Assignment.
Run through the records and show each line that includes the string "Image".

......

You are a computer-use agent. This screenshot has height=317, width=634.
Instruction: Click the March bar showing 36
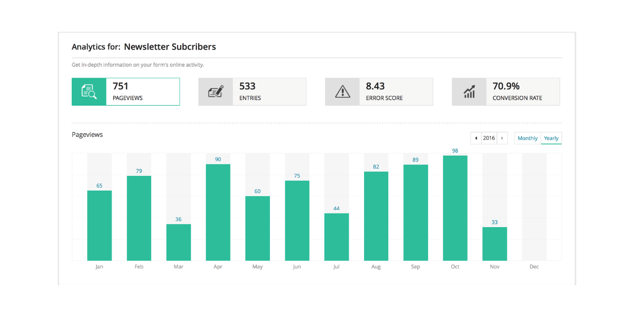click(179, 243)
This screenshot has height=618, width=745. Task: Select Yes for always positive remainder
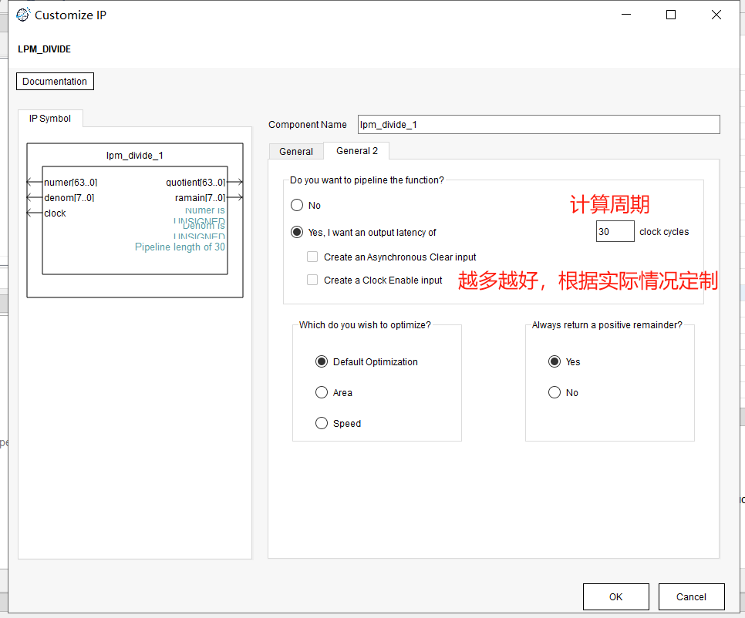555,362
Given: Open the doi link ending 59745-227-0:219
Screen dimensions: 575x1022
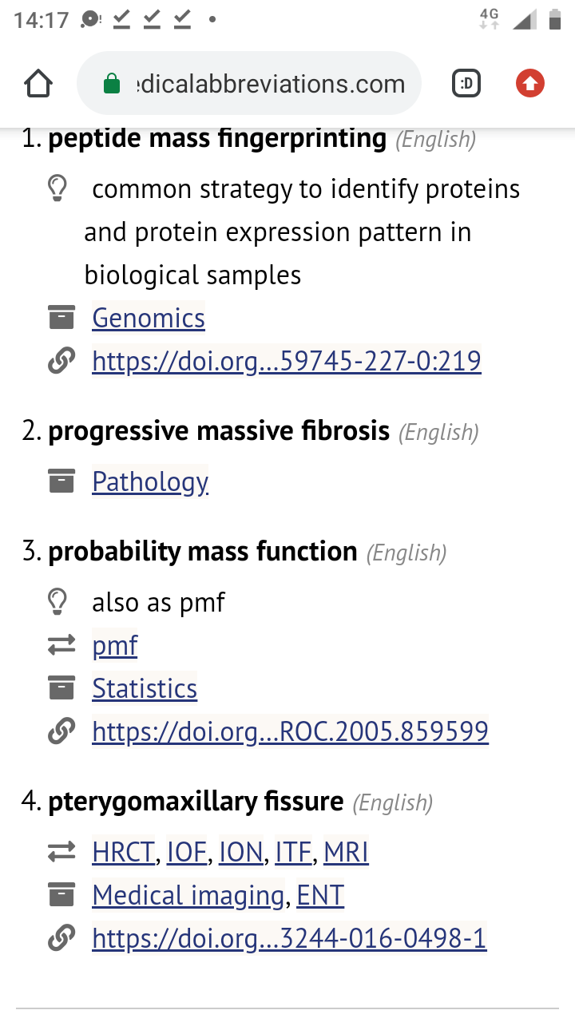Looking at the screenshot, I should 287,361.
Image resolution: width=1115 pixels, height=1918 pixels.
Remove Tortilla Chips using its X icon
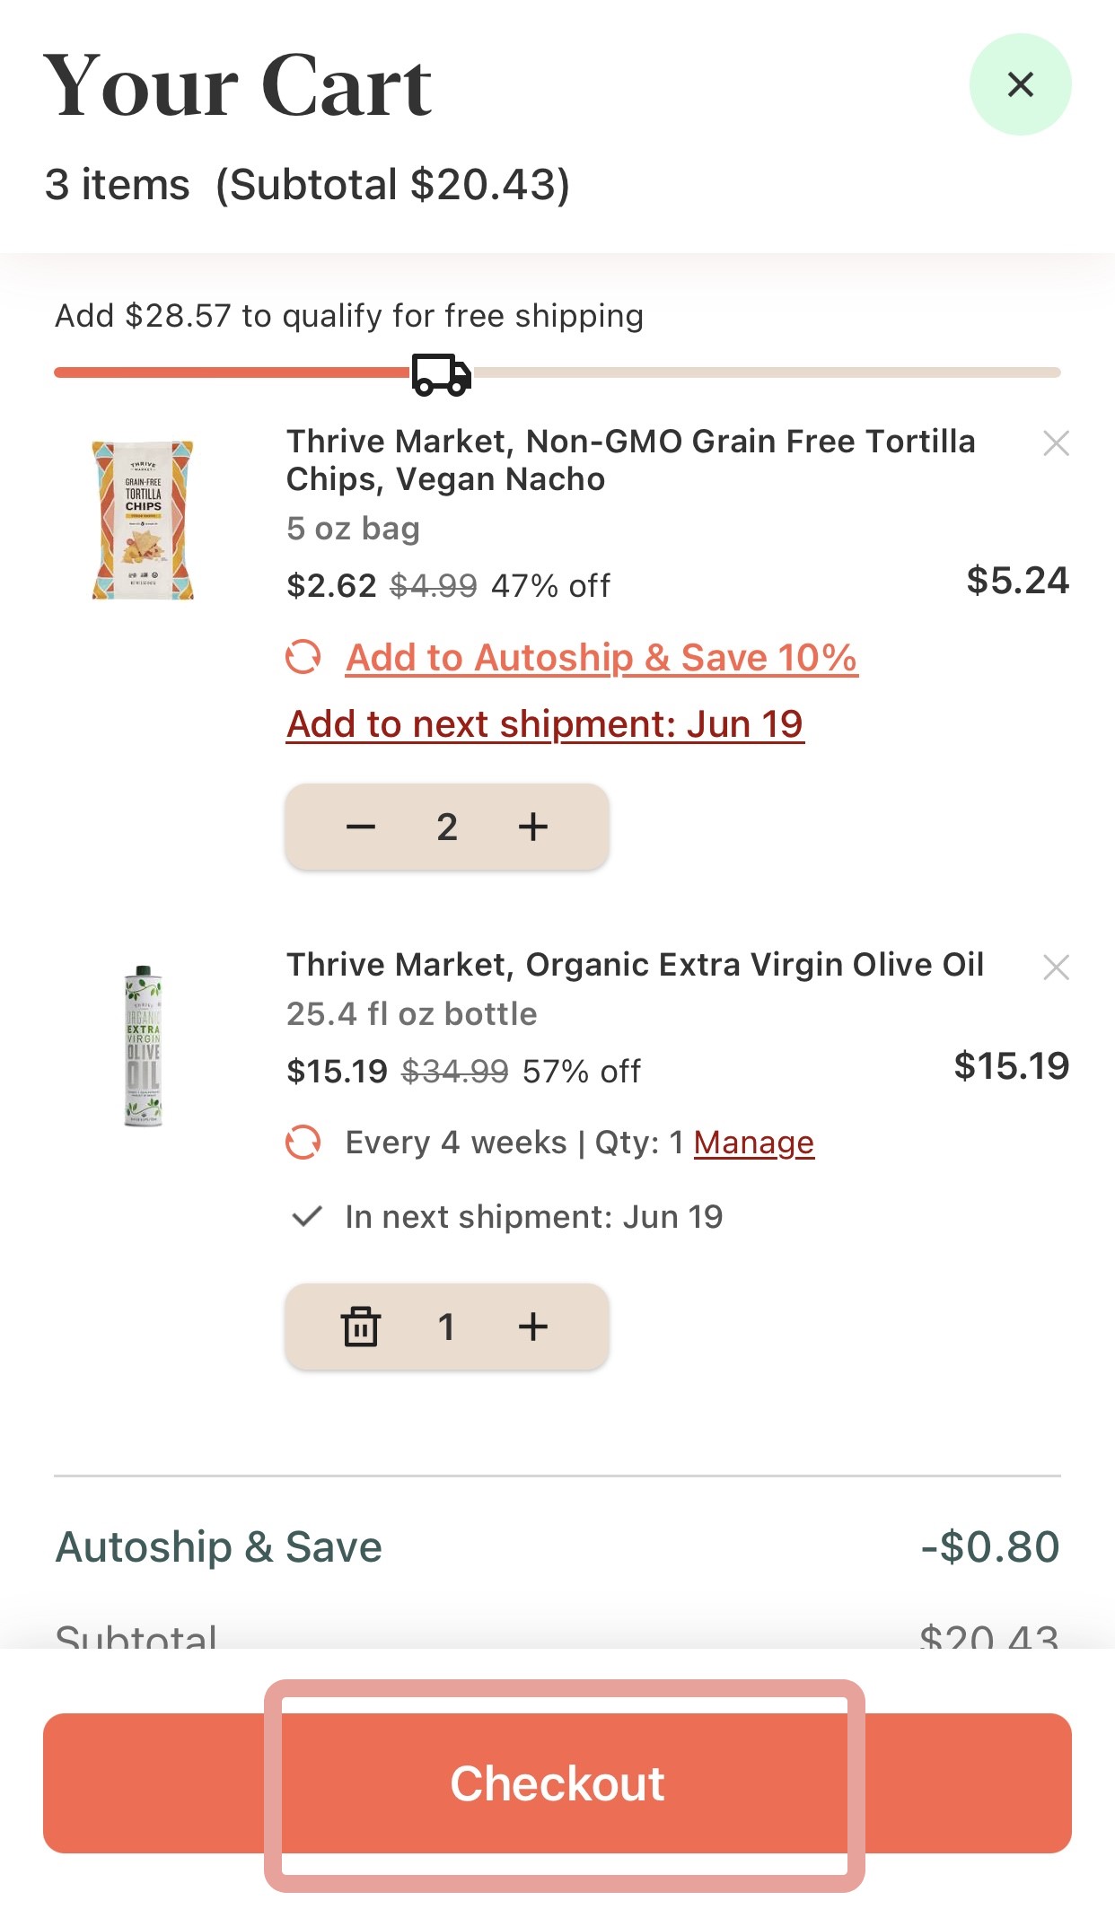(x=1056, y=443)
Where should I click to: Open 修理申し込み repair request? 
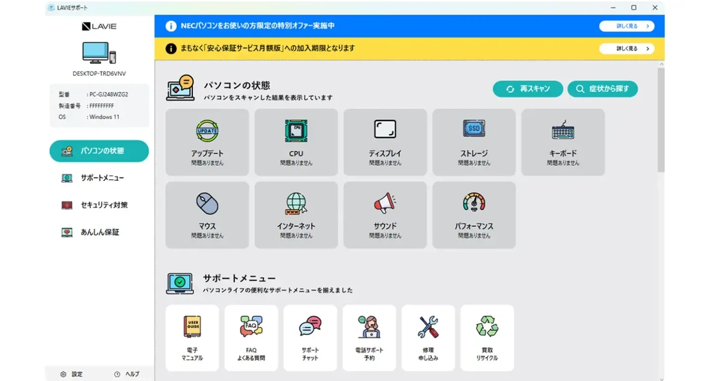click(428, 338)
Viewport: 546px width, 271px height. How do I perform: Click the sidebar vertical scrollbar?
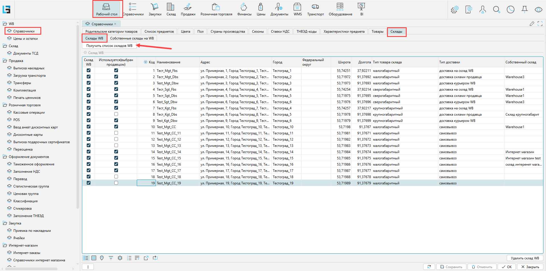[78, 114]
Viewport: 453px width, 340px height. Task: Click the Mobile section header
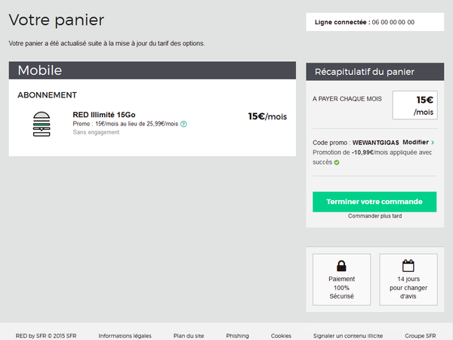[x=152, y=71]
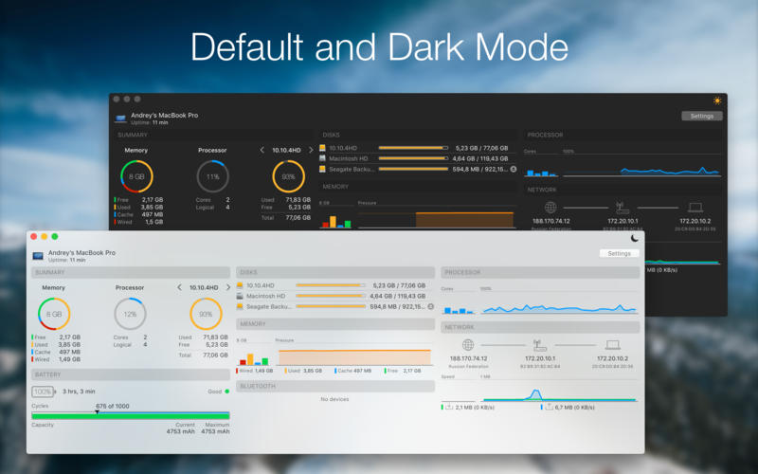The height and width of the screenshot is (474, 758).
Task: Click the globe internet icon in light window
Action: click(467, 345)
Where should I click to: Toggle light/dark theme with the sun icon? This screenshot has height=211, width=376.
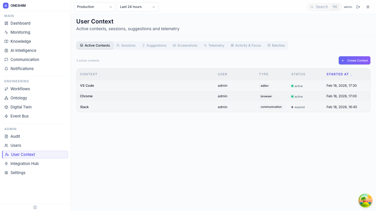(368, 7)
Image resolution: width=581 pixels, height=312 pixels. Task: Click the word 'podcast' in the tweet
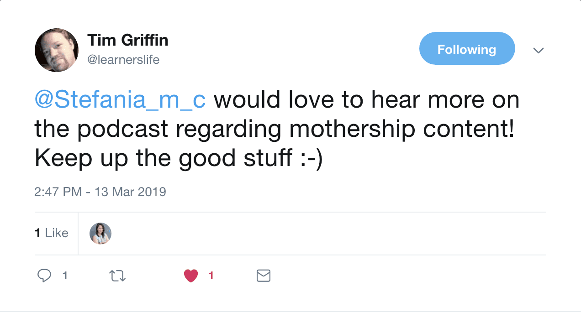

......

Result.
Image resolution: width=1115 pixels, height=1918 pixels.
Image resolution: width=581 pixels, height=312 pixels. Task: Click the word 'podcast' in the tweet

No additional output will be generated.